Russia's Eastern Anxieties

Traffic around Tiananmen Square was even worse than usual last week as President Vladimir Putin rolled through town to cement the supposedly flowering Chinese-Russian relationship. A series of high-level deals were signed between Chinese and Russian state-owned enterprises and China announced a substantial infusion into the new Russian Direct Investment Fund.

While cordial, an unspoken undertone to the meetings was Russian concern about growing Chinese influence in the former Soviet Union and particularly Central Asia.

Just before his visit to Beijing, Putin had announced a desire to form a new Eurasian Union that would tie a number of former Soviet states back into the Russian orbit. Hands immediately starting wringing in Brussels. At this time of E.U. weakness, the Eurasian Union was seen to be aimed at counterbalancing Western institutions.

These concerns are largely ill-founded. While the new organization is clearly an effort by Russia to reassert authority over its old dominions, it is in fact aimed East rather than West. Russia is far more concerned by growing Chinese influence in its backyard than anything the West is throwing its way.

The core of Russia’s concerns is the slow but steady progress of the Shanghai Cooperation Organization, originally set up in the post-Cold War period to define borders between its five members — China, Kazakhstan, Kyrgyzstan, Russia and Tajikistan ( later joined by Uzbekistan).

But in the last 10 years the S.C.O. has evolved into the most interesting, and perhaps consequential, example of Chinese diplomacy. As a Chinese scholar put it to us the other day in Beijing, the organization went from being focused on regional security to honing in on regional development — a trajectory that accords tidily both with China’s and the Central Asians’ interests.

While nominally an equal partner to all members, Russia has felt like a junior partner in the S.C.O. Once one of the two poles in the world, Russia is now considered among the ranks of new rising powers — not a bad group to be in, but clearly a step down from its previous position in global affairs.

Moscow has sought to counter this by retaining links and authority among former Soviet republics. Those in Europe have now been absorbed into the European Union, but the Eurasian states have remained within the Kremlin’s sphere of influence, bound by a latticework of organizations like the Collective Security Treaty Organization, the Commonwealth of Independent States and the Eurasian Economic Community.

The S.C.O. was initially ignored by Russia when it was set up a decade ago, but it has steadily developed into an increasingly important actor that has become a vehicle for China’s push to develop Central Asia.

China has focused on trying to turn the S.C.O. from a security-focused organization into an economic bloc, a policy predicated on the knock-on effect that a stable and prosperous Central Asia would have on China’s underdeveloped Xinjiang Province.

Using its deep pockets to pour money into the poor and isolated Central Asian states, China has secured energy contracts, worked on hydroelectric plants and helped develop infrastructure from roads to telephone systems.
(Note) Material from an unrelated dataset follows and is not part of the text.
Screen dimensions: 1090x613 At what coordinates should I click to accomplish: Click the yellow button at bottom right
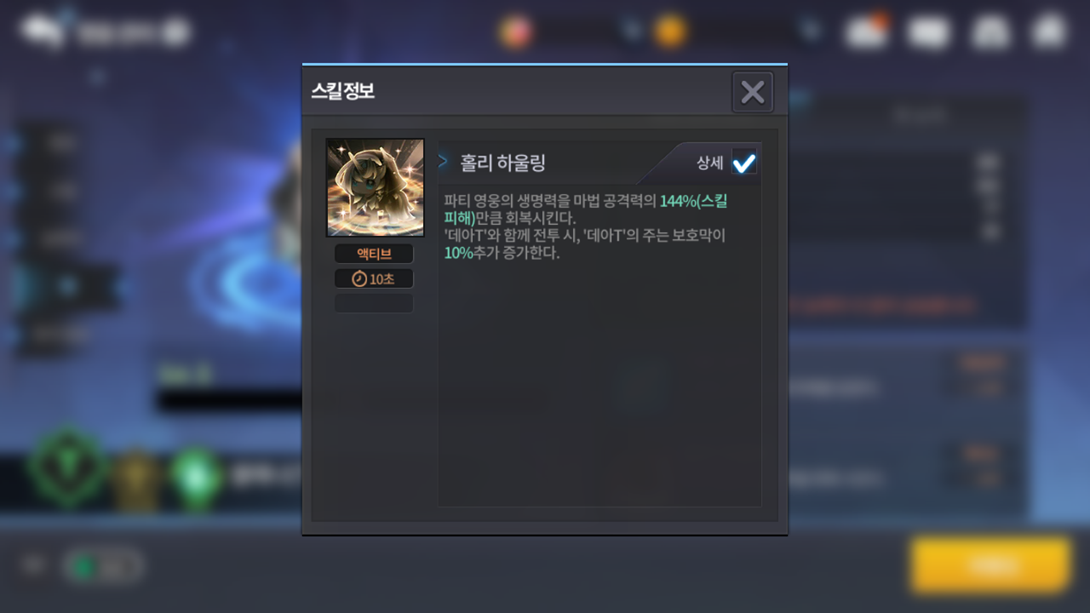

But China has gone beyond hard-nosed economics, developing a holistic strategy that attempts to bring Chinese soft power to bear on the region. China has established Confucius Institutes to teach Chinese in all the Central Asian states but Turkmenistan, and has also helped develop an S.C.O. University that brings together some 50-plus universities across China and Eurasia.

As part of a push to develop the S.C.O. as a cultural entity, as well as one focused on security and economics, these are admittedly baby steps, but there is some evidence of success. Growing numbers of Central Asian students can be found at Chinese Universities and reports from Confucius Institutes in the region point to the children of affluent families trying to learn Mandarin.

This is perhaps the greatest threat to Russia’s powerful legacy in the region. Moscow has no money to spend, so it has been happy to allow China’s investment in Central Asia, as long as Russia retains cultural predominance. That is starting to slip. Putin’s efforts at a Eurasian Union thus appear to be a rearguard action to stem the tide of increasing Chinese omnipotence in Russia’s backyard.

By Raffaello Pantucci, a visiting scholar at the Shanghai Academy of Social Sciences and Alexandros Petersen, an adviser at the Woodrow Wilson International Center for Scholars in Washington.